Government should soon announce an economic package which is based on four pillar:

  • Providing a safety net for the affected – Through a direct cash transfer of ₹3,000 a month, for six months, to the 12 crore, bottom half of all Indian households. This will cost nearly ₹2.2-lakh crore
  • Addressing disruptions in the real economy – Especially the provision of essential services and announcing sector specific packages ex: Textiles, Construction, Automobiles, MSMEs.
  • Unclogging the impending liquidity squeeze in the financial system – Nudging the RBI to announce easy monetary Policy. RBI needs to set up a credit guarantee fund for distressed borrowers for credit rollover and deferred loan obligation.
  • Incentivising the external sector of trade and commerce – through reduced export taxes and forging better trade treaties with other nations, especially in the neighbourhood

2. Reforming the Right to Work framework

  • MGNREGA to be expanded and retooled into a public works programme, to build hospitals, clinics, rural roads and other infrastructure. 
  • One possible way is by integrating MGNREGA with the Pradhan Mantri Gram Sadak Yojana and the roads and bridges programme. 
  • These three programmes together have a budget of nearly ₹1.5 lakh crore. 
  • This must be doubled to ₹3 lakh crore so as to serve as a true ‘Right to Work’ scheme for every Indian.

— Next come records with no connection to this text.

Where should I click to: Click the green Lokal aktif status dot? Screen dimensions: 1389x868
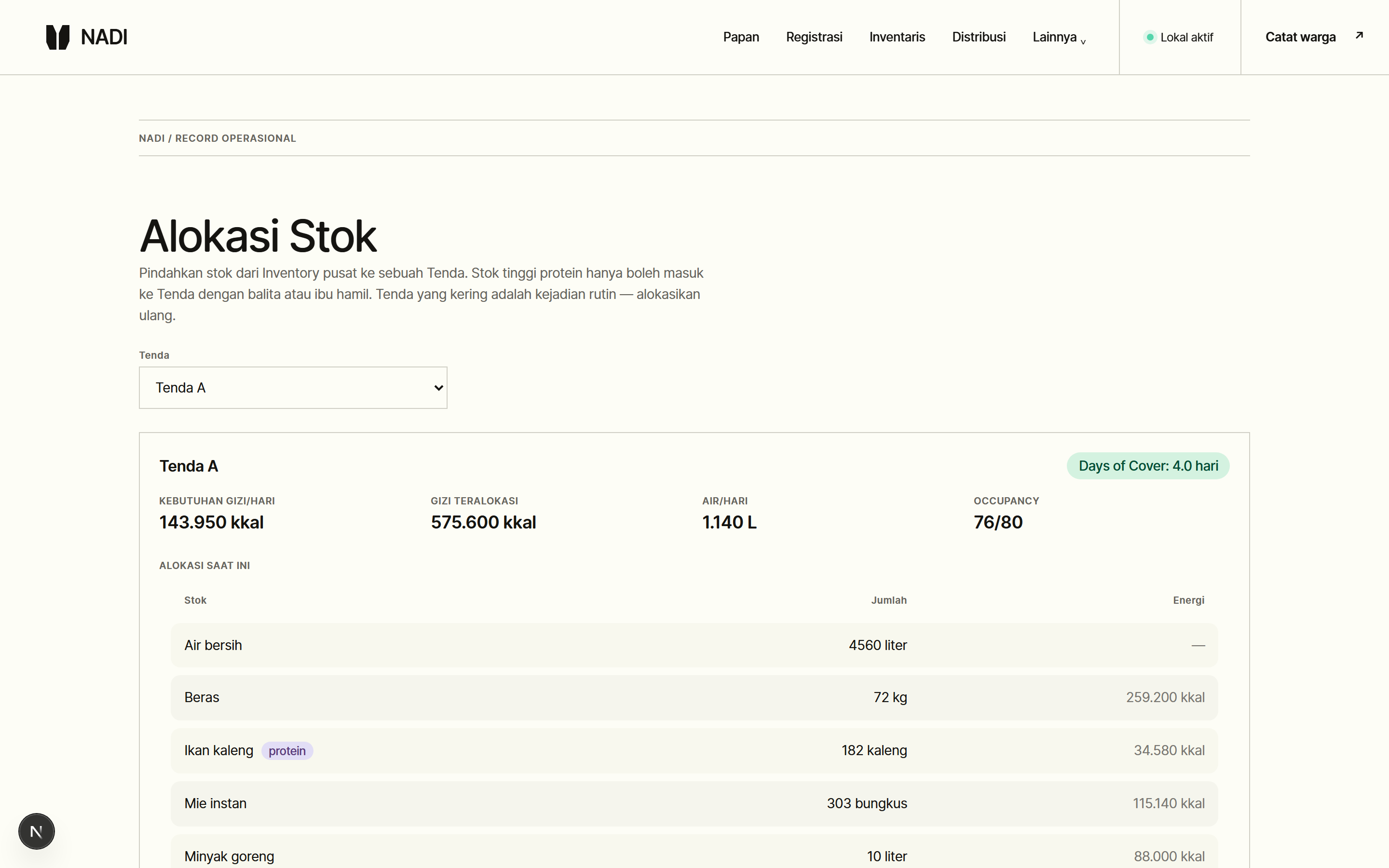coord(1150,37)
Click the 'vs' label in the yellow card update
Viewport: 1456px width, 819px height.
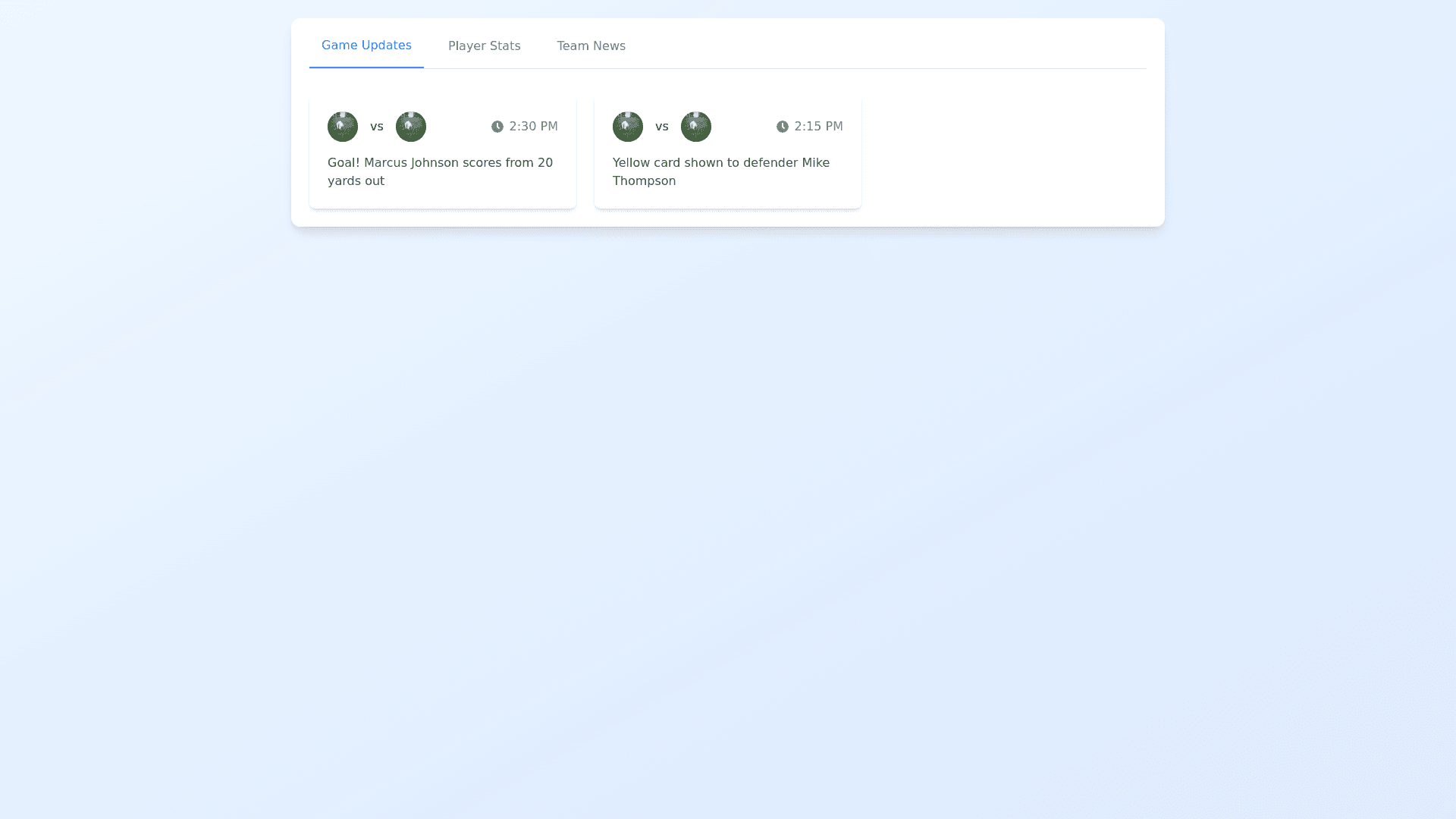coord(662,127)
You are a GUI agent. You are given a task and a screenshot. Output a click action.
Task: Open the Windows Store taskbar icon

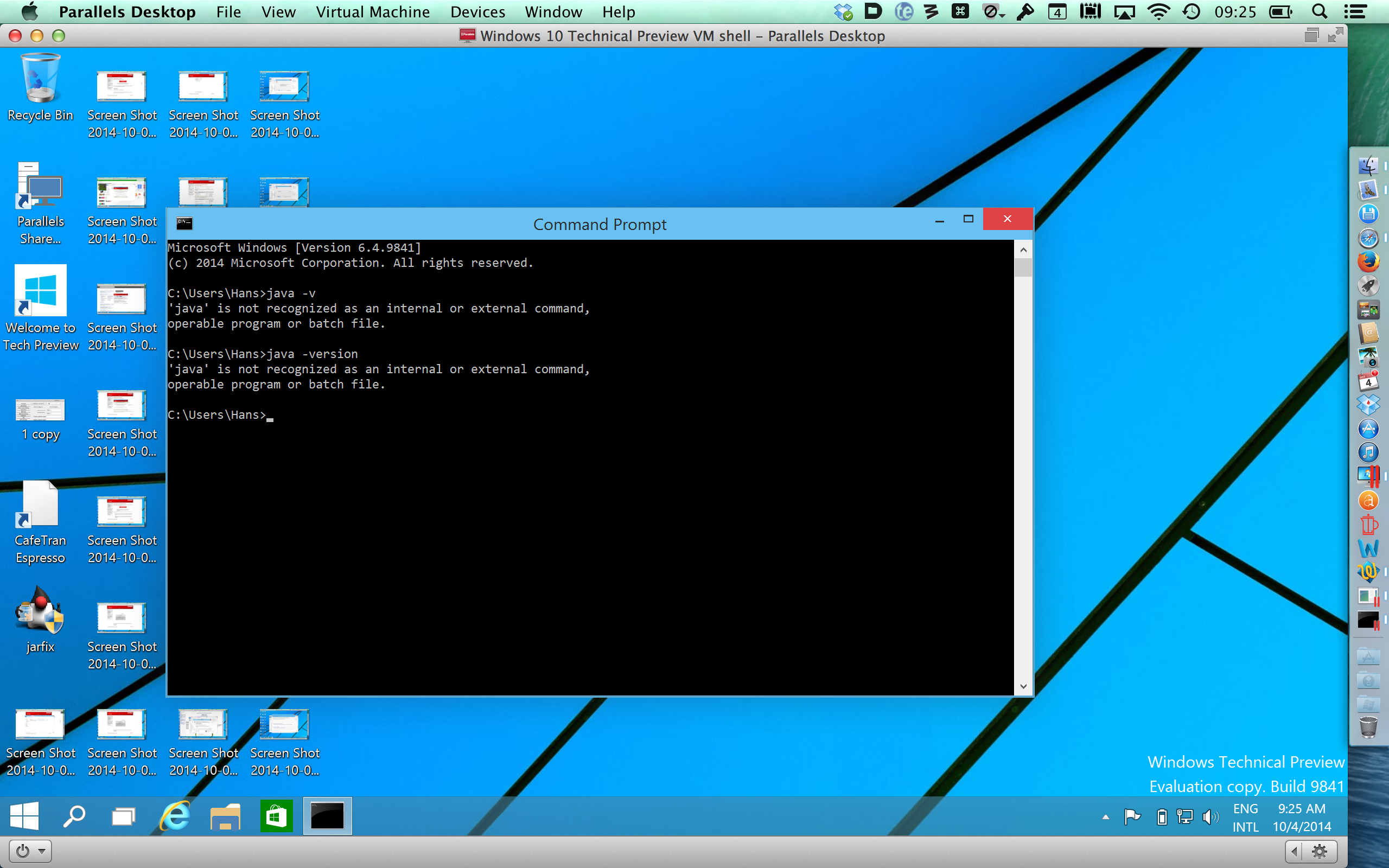click(276, 816)
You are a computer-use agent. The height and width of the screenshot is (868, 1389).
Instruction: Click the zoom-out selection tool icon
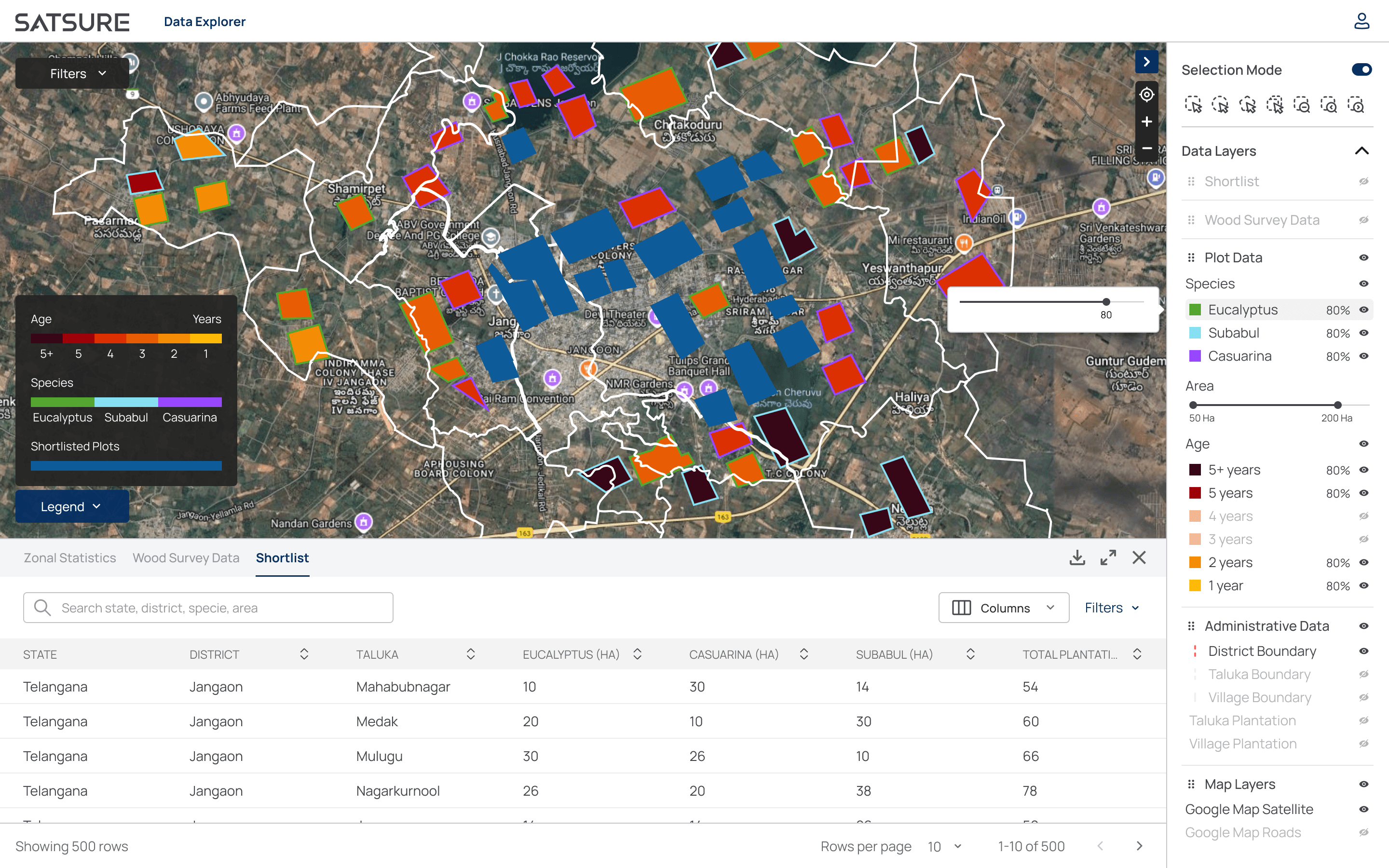click(1301, 105)
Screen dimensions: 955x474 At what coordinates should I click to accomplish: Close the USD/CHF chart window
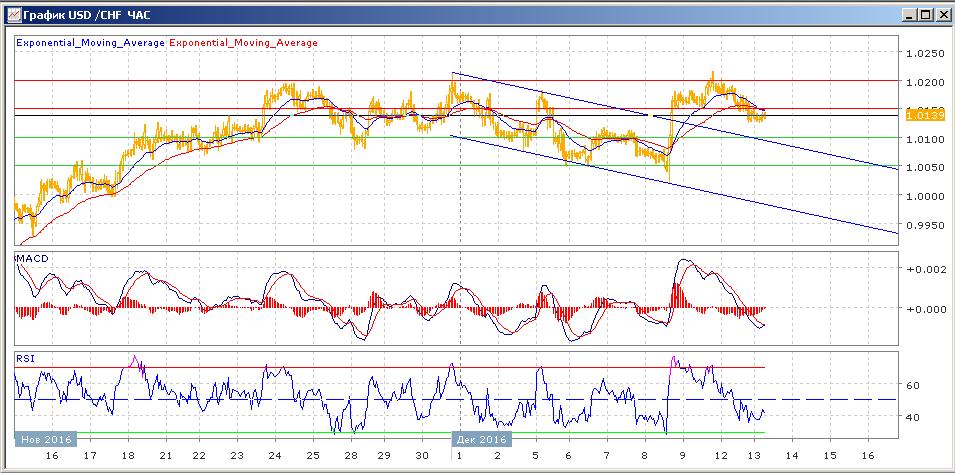coord(941,15)
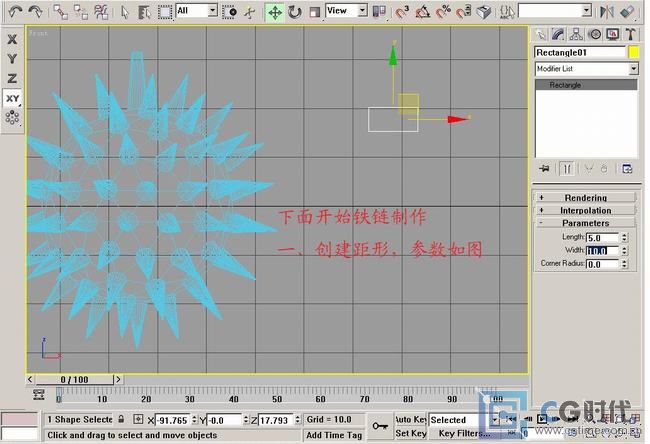650x444 pixels.
Task: Toggle the XY axis constraint
Action: 12,98
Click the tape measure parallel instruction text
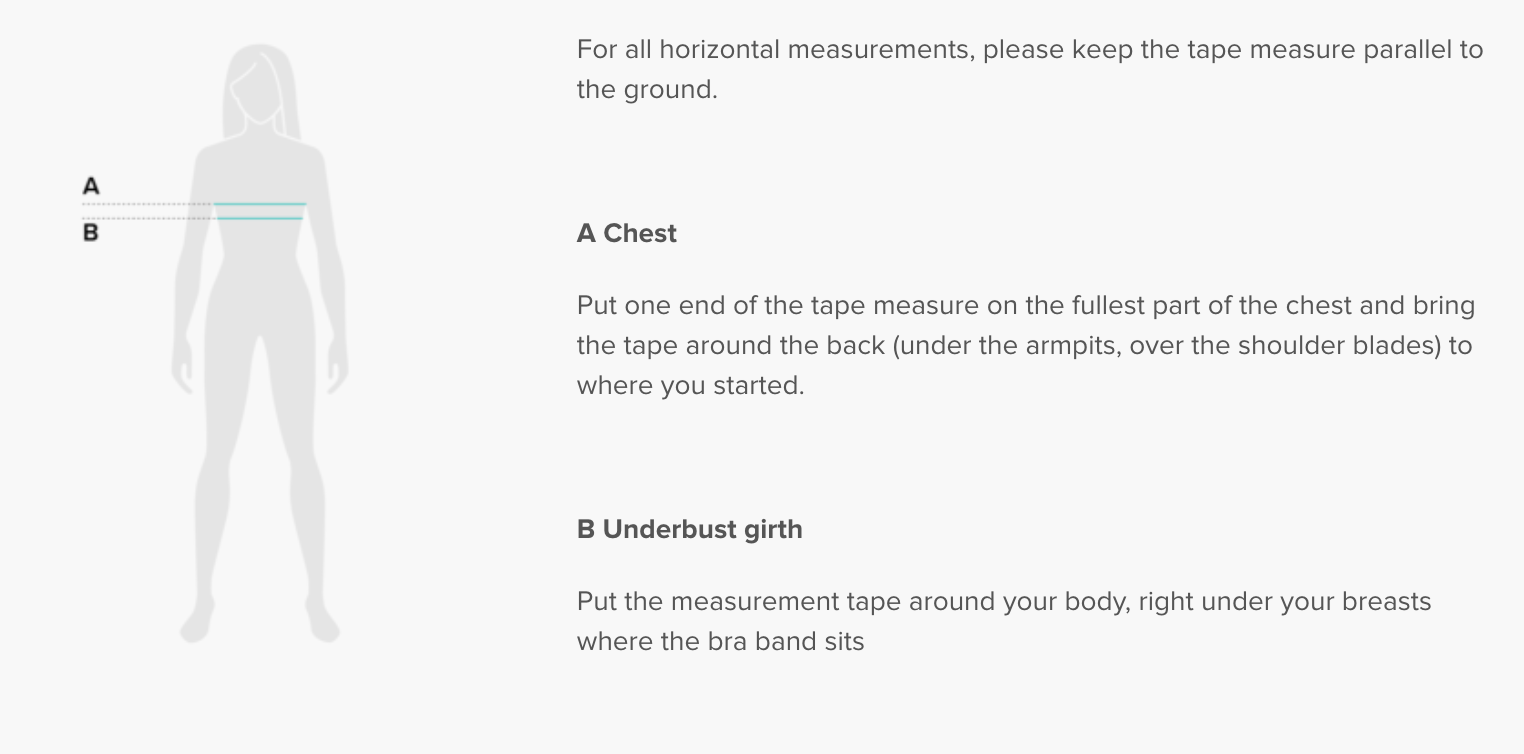The image size is (1524, 754). (1029, 69)
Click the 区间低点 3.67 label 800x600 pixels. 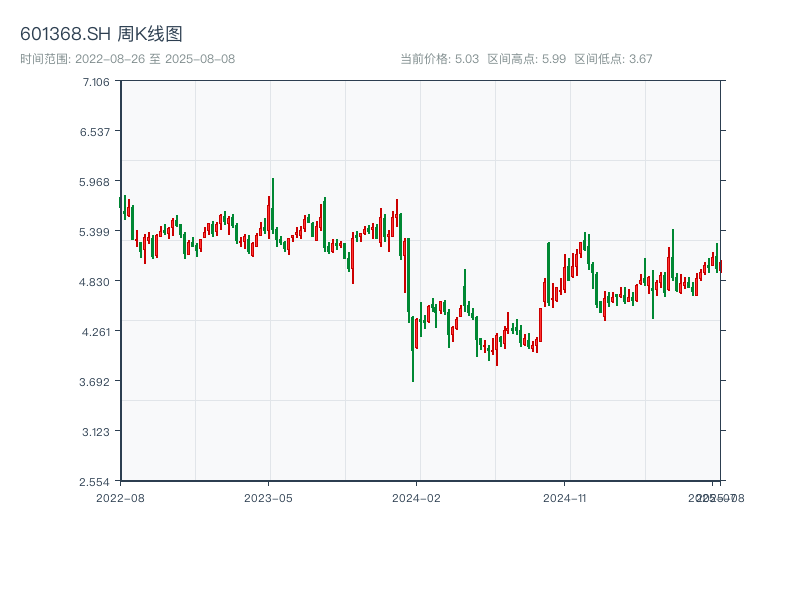click(613, 59)
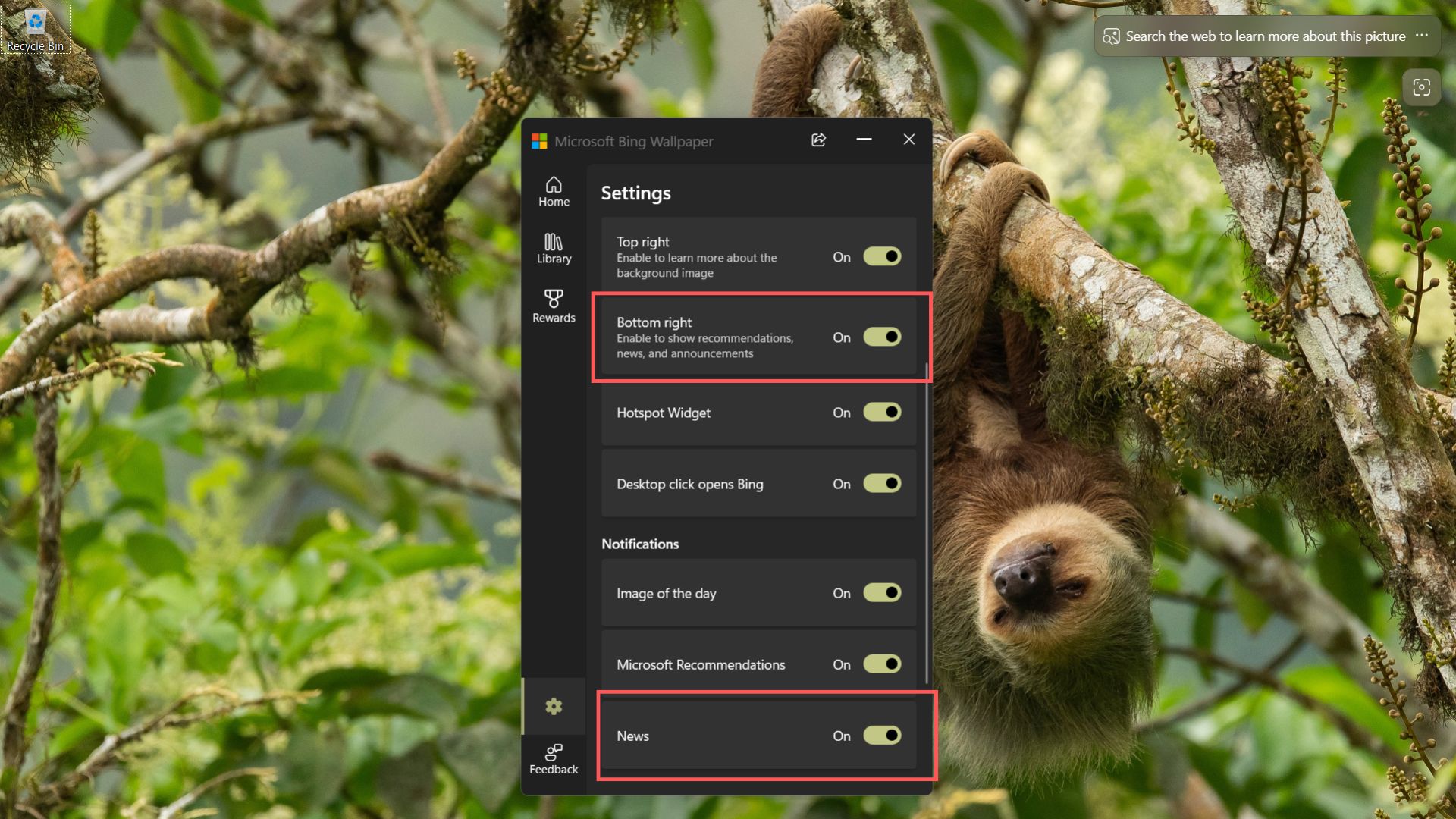Disable the Top right toggle
The height and width of the screenshot is (819, 1456).
(x=882, y=256)
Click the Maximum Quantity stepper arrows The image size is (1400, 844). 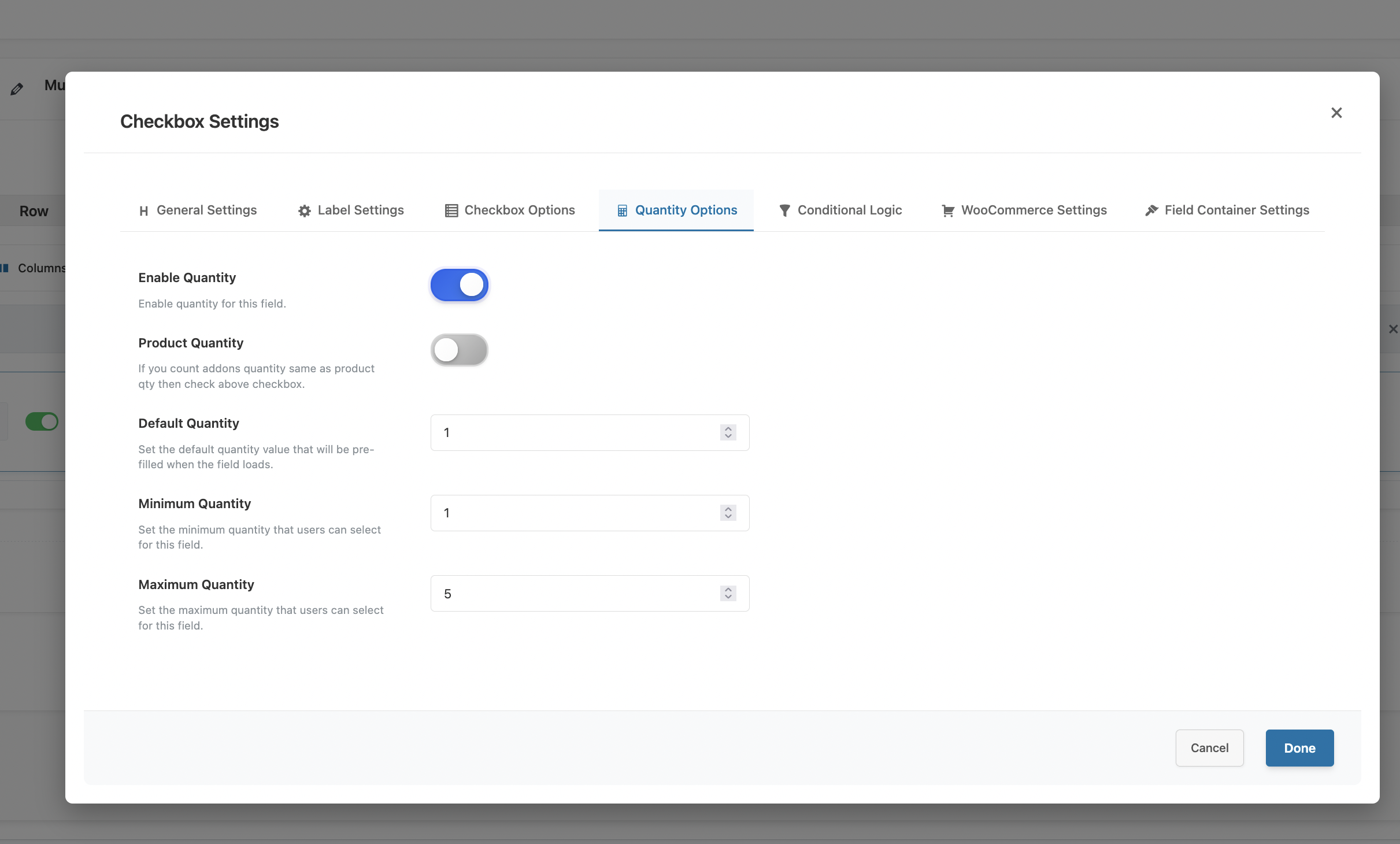click(x=728, y=593)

3. Provision of Foodgrains

  • The Food Corporation of India is currently overflowing with excess rice, wheat and unmilled paddy stocks 
  • This excess stock can be used to provide 10kg rice and wheat to every Indian family, free of cost, through the Public Distribution System.

4. Expansion of COVID testing Infrastructure:

  • COVID-19 testing, treatment, medical equipment and supplies capacity to be expanded through the private sector and be reimbursed directly for patient care
  • This will need a budget of ₹1.5- lakh crore 
  • This will help create a large number of jobs in the private health-care sector, with trickle-down benefits.

In sum, the total incremental expenditure for the recovery package will be between ₹5-lakh crore to ₹6-lakh crore for FY2021.

The package can be funded largely thorough three sources — 

  • Reallocation of some of the budgeted capital expenditure, 
  • Expenditure rationalisation
  • Utilizing the oil bonanza.

Conclusion

It is time for India to think big, bold and radical to pull the economy out of this crisis.